[Task]:
Lines outside the range are not wanted. Give again exactly the lines between the line holding "You are a GUI" and the line holding "1568x774 pixels.", inclusive, from the listing below.

[Source data]:

----

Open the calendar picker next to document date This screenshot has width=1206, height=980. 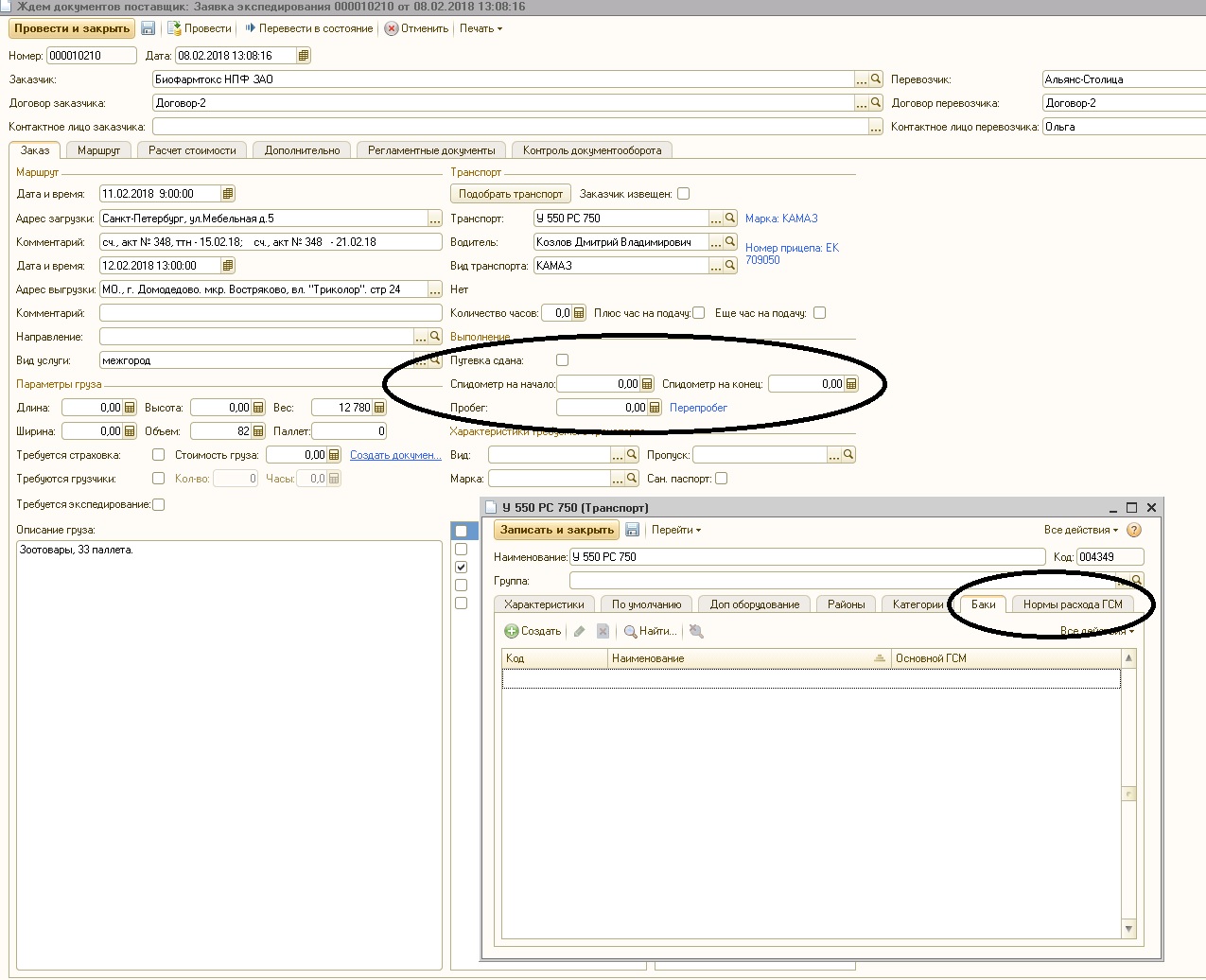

----

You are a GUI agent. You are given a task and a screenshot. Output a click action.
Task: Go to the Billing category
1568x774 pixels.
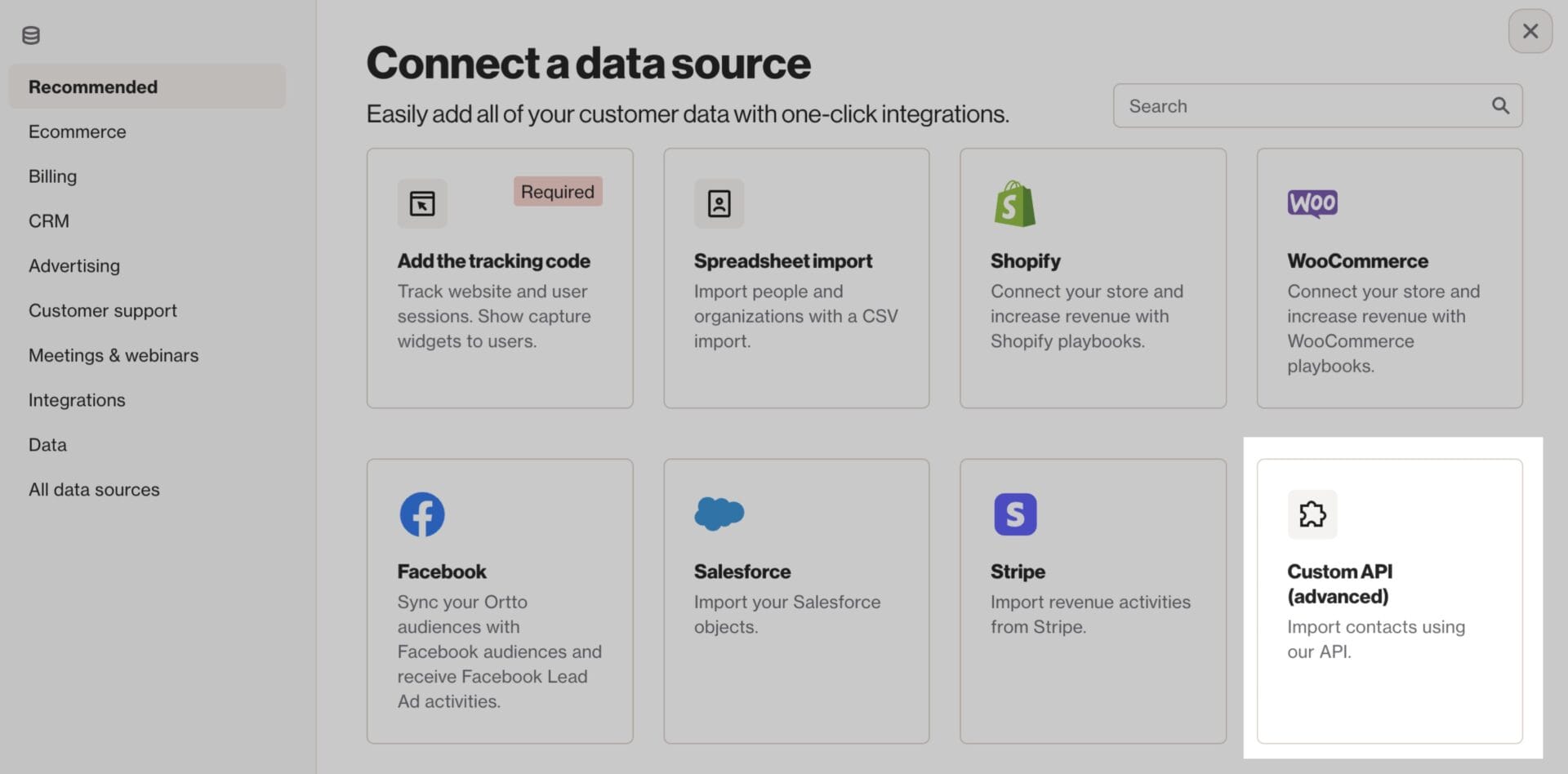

----

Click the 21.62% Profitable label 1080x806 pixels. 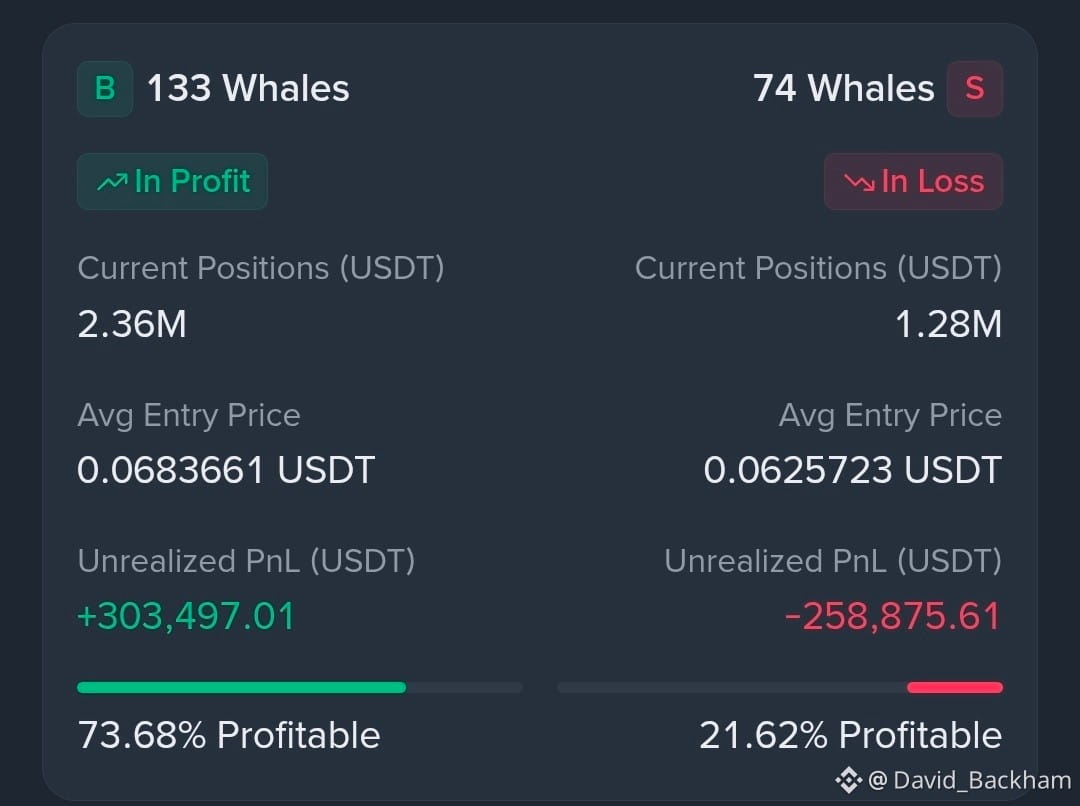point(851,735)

----

[Output for this exercise]:
You are a GUI agent. You are given a task and a screenshot. Output a click action.
Task: Go to the Billing category
1568x774 pixels.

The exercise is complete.